Disparition d'Anna Fárová, inlassable promotrice de la photographie
Samedi 27 février, l’historienne de la photographie Anna Fárová est décédée à l’âge de 81 ans. Avec elle s’éteint l’une des mémoires de la photographie mondiale du XXe siècle. Hommage et retour sur la vie d’Anna Fárová.
Anna Fárová fait partie des personnes qui ont donné leurs lettres de noblesse à la photo. Elle est la première à envisager l’oeuvre de Cartier-Bresson au même titre que celle d’un peintre ou d’un sculpteur en publiant dès 1958 la première monographie qui saisit tout le travail de l’artiste. En 2006, voilà ce qu’elle confiait à Magdalena Hrozínková sur la réaction de Cartier-Bresson :
« Il était fasciné par cette nouvelle formule. On oublie qu'à ce moment-là, il était déjà célèbre, connu. Il avait publié des livres énormes, superbement imprimés. Mais jamais une monographie. C'était mon objectif - montrer l'évolution des photographes à travers des monographies jusqu'ici réservées aux peintres, sculpteurs, architectes... Décrire toutes les étapes de leur création, du début jusqu'à la maturité. Dans une monographie, toute la carrière de l'artiste est documentée, on y mentionne ses expositions, ses livres. Avant, on pensait que les photographes n'avaient aucune évolution, qu'ils étaient capables de traiter à chaque fois un seul sujet, qu'ils n'étaient pas dignes d'avoir des monographies. Donc au niveau de la photographie, cette formule était tout à fait nouvelle et inconnue, partout dans le monde. »
Anna Fárová est née Annette Šafránek en 1928 à Paris, d’une mère française et d’un père tchèque. Chez elle, se croisent des grands noms du monde culturel tchécoslovaque en France : les peintres Josef Šíma, Jan Zrzavý, le compositeur Bohuslav Martinů. Un bouillon de culture qui la mène à faire des études d’art à Prague. Mais c’est la photographie qui représente littéralement le déclic d’une vie. Pour elle, la photographie a quelque chose de métaphysique, de magique et elle s’emploiera toute sa vie durant à promouvoir les artistes qu’elle aime. Elle fait connaître en Tchécoslovaquie les photographes de l’agence Magnum et s’attache à faire découvrir les grands photographes tchèques que sont Josef Sudek et František Drtikol.
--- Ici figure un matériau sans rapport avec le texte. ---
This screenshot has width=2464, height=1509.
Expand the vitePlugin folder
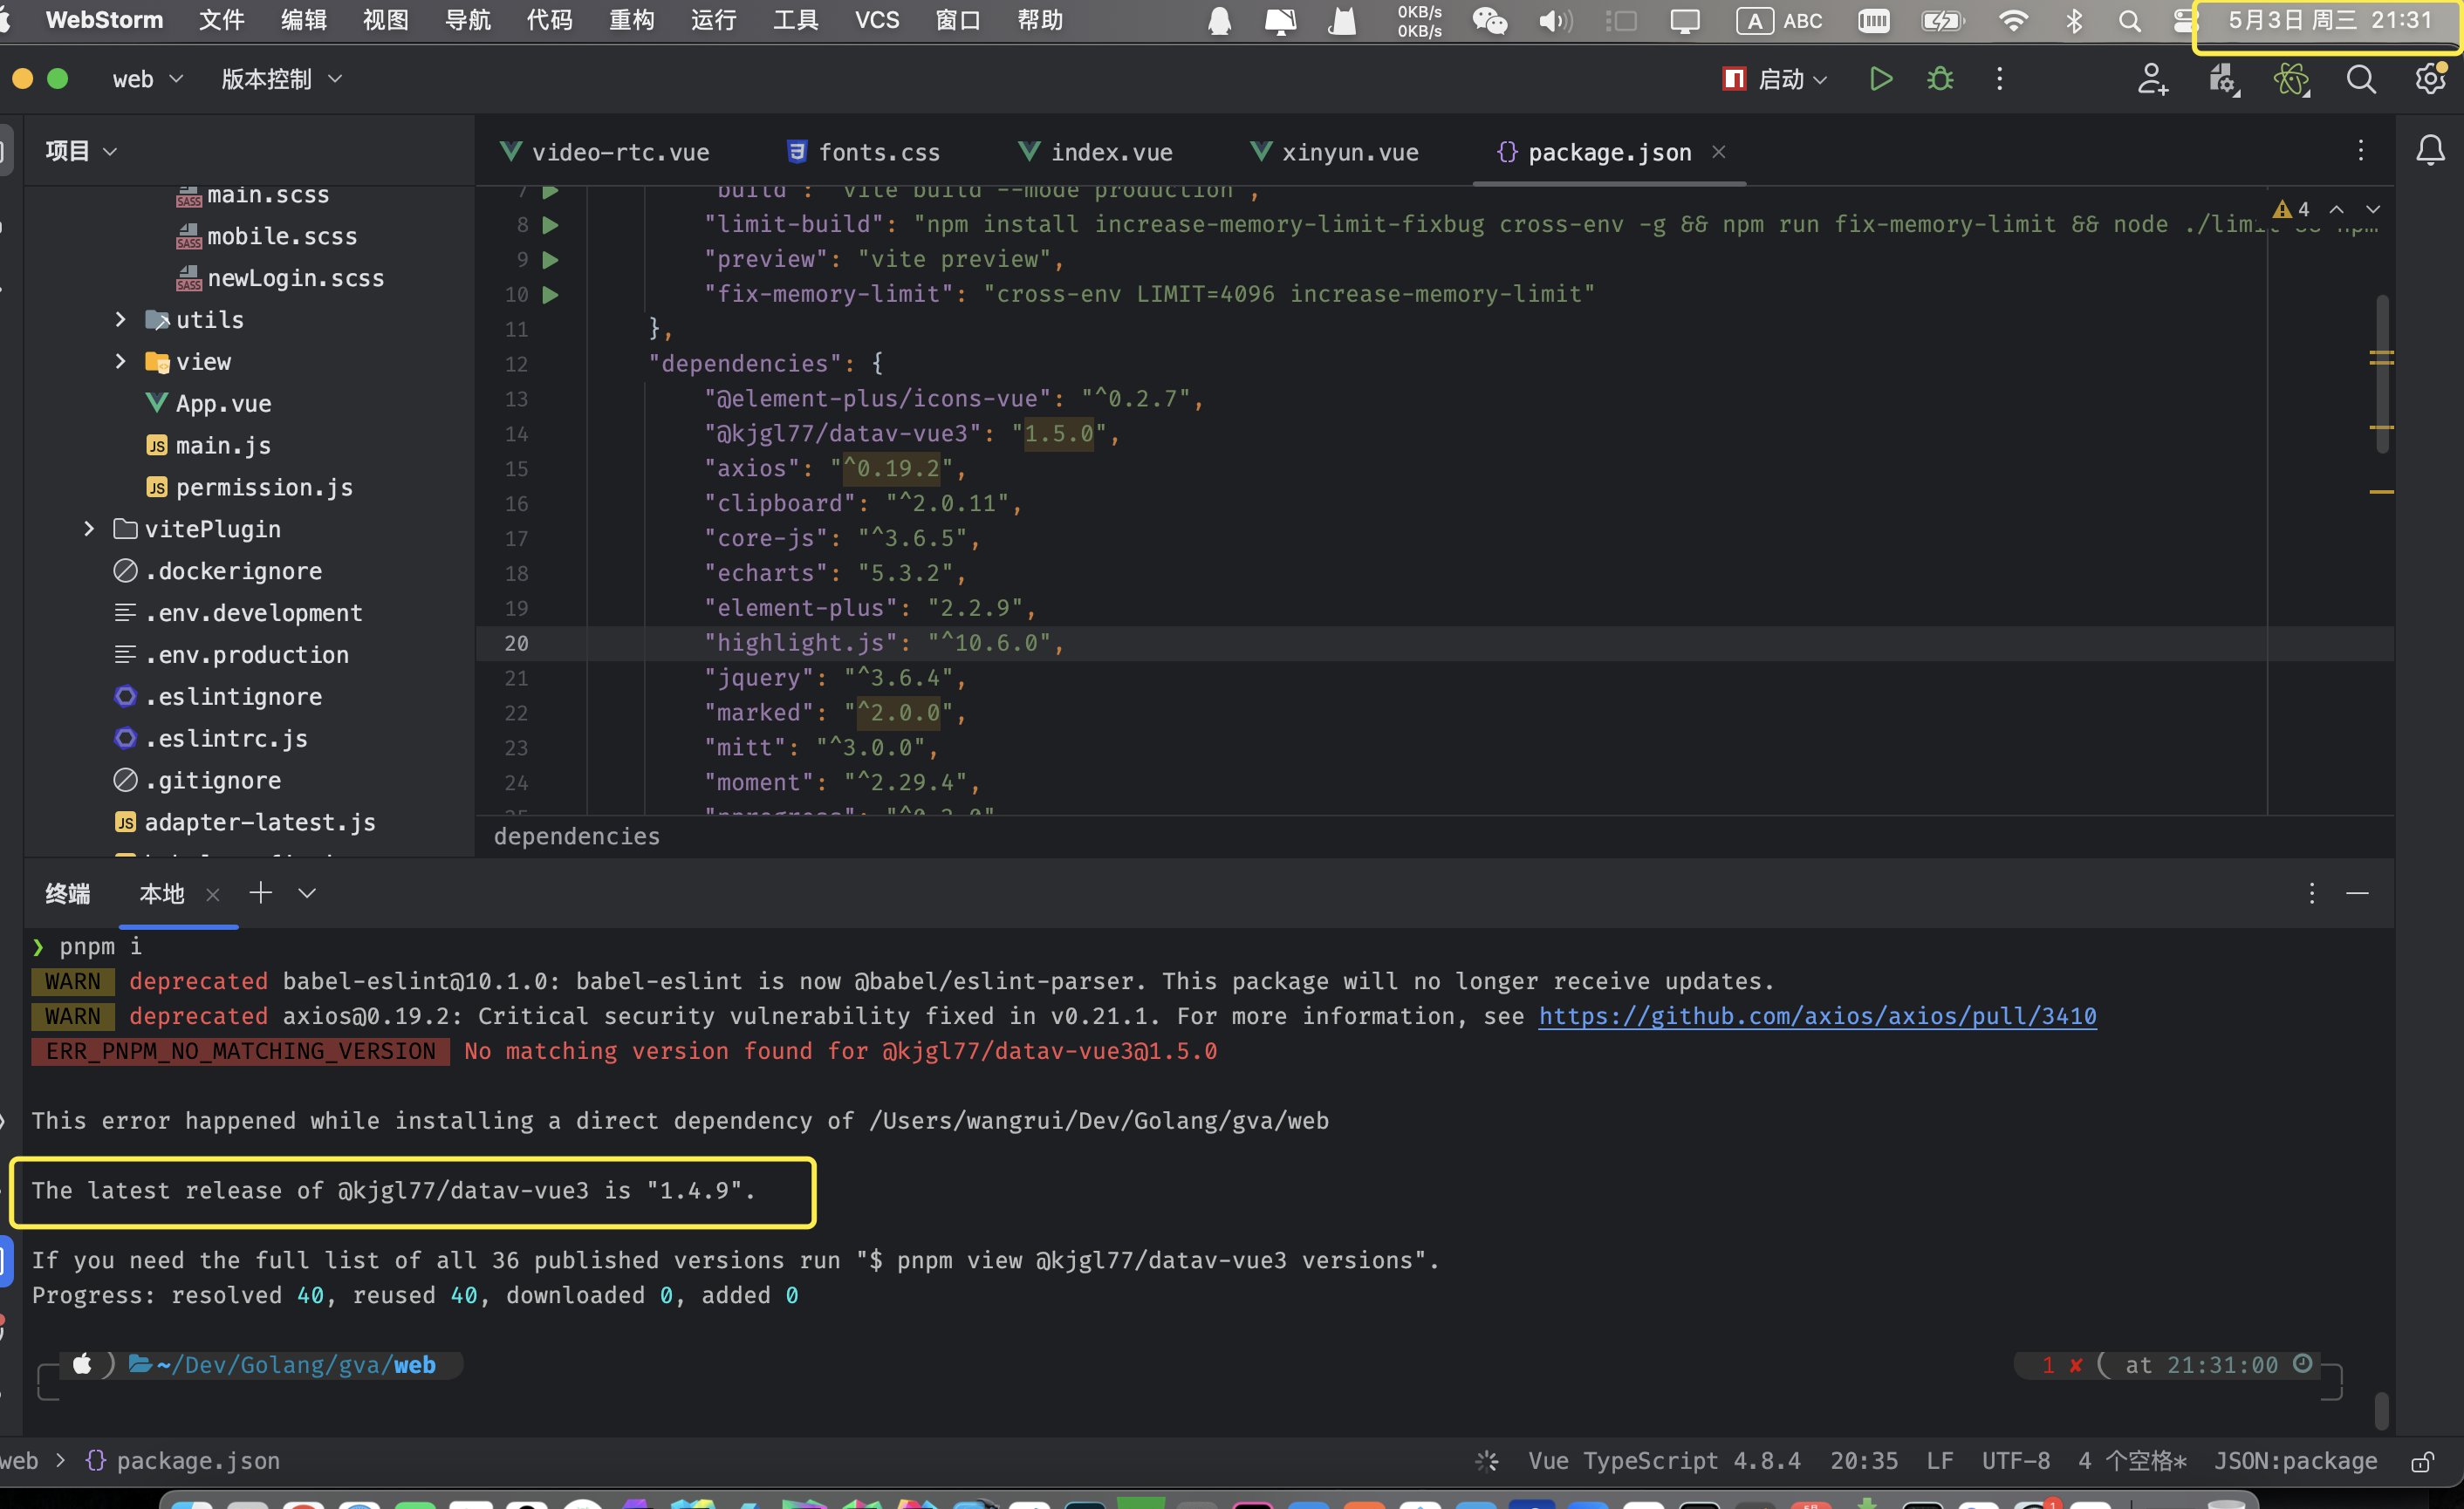tap(89, 529)
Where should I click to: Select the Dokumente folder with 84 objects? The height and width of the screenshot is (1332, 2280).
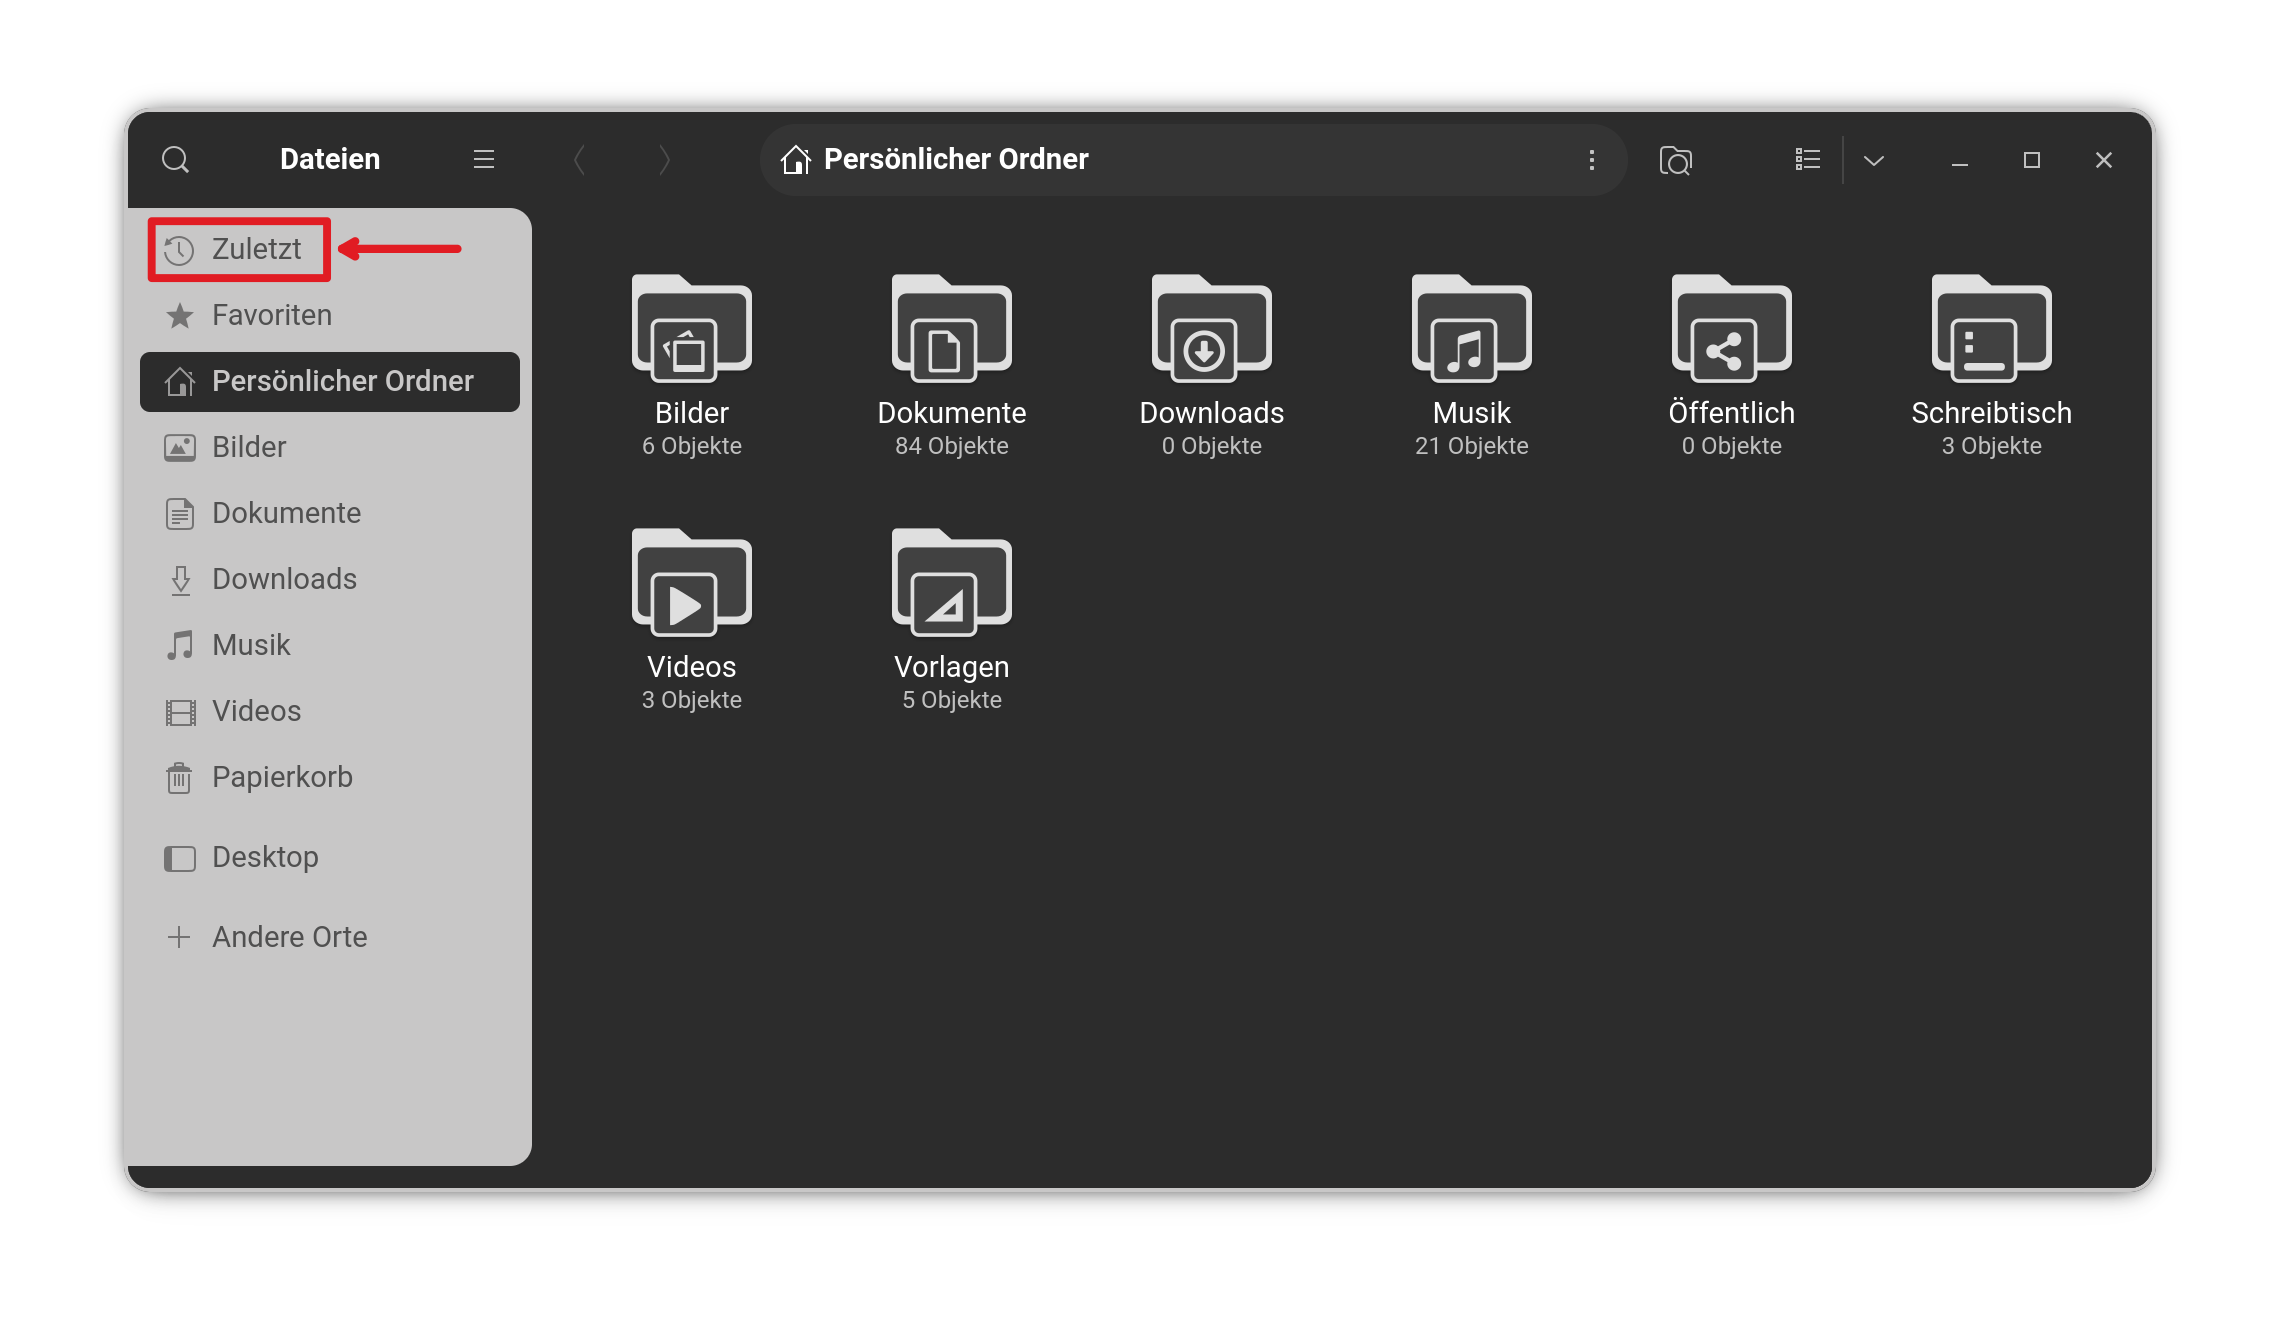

Devenue conservatrice au Musée des Arts et Métiers où elle enrichit la collection photographique, elle est licenciée suite à sa signature de la Charte 77, manifeste des intellectuels tchécoslovaques sous la normalisation. Car Anna Fárová est aussi une femme d’engagement :« J'avais, bien sûr, des amis chartistes, mais ce n'était pas la raison principale. Ce document ne parlait que des droits de l'homme que la Tchécoslovaquie s'était engagée à respecter. Mais elle n'observait absolument pas ces règles. Il m'a semblé évident que tout ceux qui liraient ce papier allaient le signer ! Je ne voulais pas me lancer dans une carrière politique. Je réclamais juste un comportement normal et correct de la part de l'Etat. A l'époque, j'étais aussi prof à l'école de cinéma, la FAMU, et j'ai bien vu comment on traitait les étudiants, qui est accepté au concours d'entrée, qui est refusé... J'ai vu de mes propres yeux ce que c'est que la politique des cadres. Il y avait beaucoup d'injustice dans tout cela. Comme je n'étais pas d'accord, il m'a semblé normal de signer la Charte. On m'a souvent demandé si j'avais pensé à mes enfants... Mais oui, justement, j'ai pensé à eux et c'est pourquoi j'ai signé. »
La révolution de velours sera comme pour beaucoup d’autres intellectuels synonyme de retour à la normale après encore une décennie de travail semi-clandestin. Elle a continué à organiser des expositions, écrire des livres, promouvoir les photographes qu’elle aime, parmi lesquels le photographe Josef Koudelka dont elle avait envoyé les photos de l’invasion tchécoslovaque à l’agence Magnum. En 2009, elle a publié un livre intitulé Deux visages chez Torst, dernier témoignage d’Anna Fárová sur une vie riche de rencontres et de recherches.